In other words, a fuller answer to my former neighbor would be that these days, Americans make a living selling each other houses, paid for with money borrowed from the Chinese. Somehow, that doesn't seem like a sustainable lifestyle.
Then it was swapping houses. Now, it's an endless loop of advert makers selling adverts for their advert businesses. A horde of whirling dervishes on nicotine, crack, and LSD.
Today's NYT business section has a very long piece on innterTubes adverts. A j'accuse moment, if it were not so terrifying. Innovation boils down to Mad Men? And, I only know the show from hearsay; never had any interest in watching a fictionalized version of real stupidity. The piece is way too long to bother with making a precis' and claiming authorship.
I'll settle for suggesting you owe it to yourself to go read it, and offer up the best bon mots. The ones which echo my previous lamentations.
Turns out that one is, largely, buying a pig in a poke:
But disappointment turned to rage when she read the list of domain names where the ads were running; it included pornographic websites. The team opened one site with an especially lewd name and gaped in horror. "Oh my God," some shouted. Others cursed. Ms. VanHeirseele picked up her phone to call the media buyer in a fury.
I had, before wading through the piece, a vague notion that the advert business is much like Apple: an advert is largely composed of bought in parts, despite the name of seller of the advert pushing service. There is a long list of the kind of companies twixt the advert buyer (i.e., the company whose product is being flogged) and the advert viewer. Even with sharp language in the contracts, your Bible flogging business could end up on a porn site. Maher would be tickled. (No, that's not explicitly in the piece; just my musing. But it tickles me!)
When ads are sold, even the media buyer that was initially given the contract to place the ads may not know where they are running.
Kind of like buying a Gucci purse from a table in the Bowery?
What's the problem? Much like the subprime ARM mortgages buying McMansions, most just want to keep dancing as long as the music keeps playing. They all hope to either get one of the diminishing number of chairs, or squirreled away enough moolah to have gone home already, when the music stops.
"Except for the advertisers, no one has a vested interest in spending less money," said Jeff Semones, president of M80, a direct-marketing company, who was at the conference. "Whether it's the publishers, the ad platforms, the agencies that manage these activities. Right now, it behooves almost no one to clean up this mess."

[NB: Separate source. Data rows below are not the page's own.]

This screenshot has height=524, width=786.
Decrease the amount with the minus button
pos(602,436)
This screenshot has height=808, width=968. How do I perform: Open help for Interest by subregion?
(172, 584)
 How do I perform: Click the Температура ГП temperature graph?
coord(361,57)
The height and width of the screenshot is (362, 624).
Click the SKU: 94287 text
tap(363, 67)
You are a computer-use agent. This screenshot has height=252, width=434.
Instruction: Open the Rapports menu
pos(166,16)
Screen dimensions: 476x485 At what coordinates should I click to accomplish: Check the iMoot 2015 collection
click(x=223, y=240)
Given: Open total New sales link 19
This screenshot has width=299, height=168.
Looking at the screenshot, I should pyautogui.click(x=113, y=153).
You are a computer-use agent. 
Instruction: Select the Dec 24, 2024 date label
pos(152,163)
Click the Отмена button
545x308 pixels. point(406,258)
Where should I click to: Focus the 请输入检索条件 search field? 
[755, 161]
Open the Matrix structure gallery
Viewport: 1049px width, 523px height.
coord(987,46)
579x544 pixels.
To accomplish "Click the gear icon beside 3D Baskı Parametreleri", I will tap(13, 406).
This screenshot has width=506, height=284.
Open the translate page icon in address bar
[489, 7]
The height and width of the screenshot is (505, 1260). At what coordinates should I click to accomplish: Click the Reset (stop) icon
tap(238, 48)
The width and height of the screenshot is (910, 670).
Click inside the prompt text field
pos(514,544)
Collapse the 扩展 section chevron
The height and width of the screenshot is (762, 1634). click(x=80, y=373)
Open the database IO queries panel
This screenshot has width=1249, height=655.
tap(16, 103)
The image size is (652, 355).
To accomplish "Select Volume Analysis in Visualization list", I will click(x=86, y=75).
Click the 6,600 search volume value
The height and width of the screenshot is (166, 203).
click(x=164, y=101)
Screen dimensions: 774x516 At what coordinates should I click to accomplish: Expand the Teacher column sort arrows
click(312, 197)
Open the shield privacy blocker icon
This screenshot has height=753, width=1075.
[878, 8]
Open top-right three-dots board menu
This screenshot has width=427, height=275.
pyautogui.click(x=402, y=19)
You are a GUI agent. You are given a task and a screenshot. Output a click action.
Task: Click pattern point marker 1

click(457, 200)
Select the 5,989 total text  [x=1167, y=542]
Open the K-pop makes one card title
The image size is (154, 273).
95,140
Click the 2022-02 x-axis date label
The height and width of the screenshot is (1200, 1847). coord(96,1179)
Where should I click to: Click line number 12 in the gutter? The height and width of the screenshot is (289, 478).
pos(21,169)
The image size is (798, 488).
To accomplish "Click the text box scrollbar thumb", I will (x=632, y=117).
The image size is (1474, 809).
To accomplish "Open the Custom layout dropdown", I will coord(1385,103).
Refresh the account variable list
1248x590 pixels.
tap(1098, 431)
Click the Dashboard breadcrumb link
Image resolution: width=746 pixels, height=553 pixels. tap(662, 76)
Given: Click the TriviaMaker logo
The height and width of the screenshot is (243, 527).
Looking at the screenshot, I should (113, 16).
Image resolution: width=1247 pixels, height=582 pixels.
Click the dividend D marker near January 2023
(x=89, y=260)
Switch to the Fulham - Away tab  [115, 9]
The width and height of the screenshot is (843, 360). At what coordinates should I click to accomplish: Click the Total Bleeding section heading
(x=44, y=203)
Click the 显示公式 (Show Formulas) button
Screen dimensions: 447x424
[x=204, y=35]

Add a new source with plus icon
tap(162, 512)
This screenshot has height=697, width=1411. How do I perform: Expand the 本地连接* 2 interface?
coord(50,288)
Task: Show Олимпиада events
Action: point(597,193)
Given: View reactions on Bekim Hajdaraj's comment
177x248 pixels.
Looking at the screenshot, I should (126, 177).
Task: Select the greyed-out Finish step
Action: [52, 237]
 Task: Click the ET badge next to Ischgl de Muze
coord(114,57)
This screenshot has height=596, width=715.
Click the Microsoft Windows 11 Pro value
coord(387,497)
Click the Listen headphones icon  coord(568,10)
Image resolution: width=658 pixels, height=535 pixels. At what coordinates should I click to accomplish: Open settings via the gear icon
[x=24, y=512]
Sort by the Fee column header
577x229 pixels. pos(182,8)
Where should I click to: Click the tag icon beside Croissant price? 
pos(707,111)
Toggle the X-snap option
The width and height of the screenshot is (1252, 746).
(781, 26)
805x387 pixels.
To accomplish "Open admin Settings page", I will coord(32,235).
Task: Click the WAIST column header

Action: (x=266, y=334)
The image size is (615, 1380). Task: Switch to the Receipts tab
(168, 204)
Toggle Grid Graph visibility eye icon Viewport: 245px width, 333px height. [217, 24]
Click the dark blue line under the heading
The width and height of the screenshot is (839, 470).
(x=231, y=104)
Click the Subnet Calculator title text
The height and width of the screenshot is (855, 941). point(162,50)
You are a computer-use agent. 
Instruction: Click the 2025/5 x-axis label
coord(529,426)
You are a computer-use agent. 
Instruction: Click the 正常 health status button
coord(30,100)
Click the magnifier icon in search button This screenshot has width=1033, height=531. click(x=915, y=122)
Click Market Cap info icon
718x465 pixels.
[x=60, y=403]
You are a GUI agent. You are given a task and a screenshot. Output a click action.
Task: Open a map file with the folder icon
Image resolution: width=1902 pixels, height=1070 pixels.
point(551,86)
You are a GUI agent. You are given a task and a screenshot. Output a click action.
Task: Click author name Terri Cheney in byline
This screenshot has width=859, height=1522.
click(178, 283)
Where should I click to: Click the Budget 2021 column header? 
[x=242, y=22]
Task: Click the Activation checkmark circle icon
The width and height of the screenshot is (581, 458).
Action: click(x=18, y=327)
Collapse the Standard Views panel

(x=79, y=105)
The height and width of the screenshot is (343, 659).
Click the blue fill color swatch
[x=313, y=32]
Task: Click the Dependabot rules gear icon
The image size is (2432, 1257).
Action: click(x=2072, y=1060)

I guess someone rewound the ARM movie and it's playing to a new crowd. When there's rules to be gamed, they will be. Data? Don't look behind that curtain!!
For nearly two decades, the meme from the In People on the innterTubes was that the innterTubes was a better way to push adverts. Spend only to get the eyeballs of the folks you want. Newspapers? Magazines? Network TV? Pointless legacy. A sniper rifle rather than a shotgun. Turns out, not too surprisingly, not so much. I suspect the NSA knows how well the gag is working, but they're not telling.
The chasm between the value of such ads to brands (negligible) and their value to publishers and ad networks (considerable) is the reason that many say this medium is at an inflection point.
Once again we find that "honest business" is the second most important oxymoron, right behind "happily married".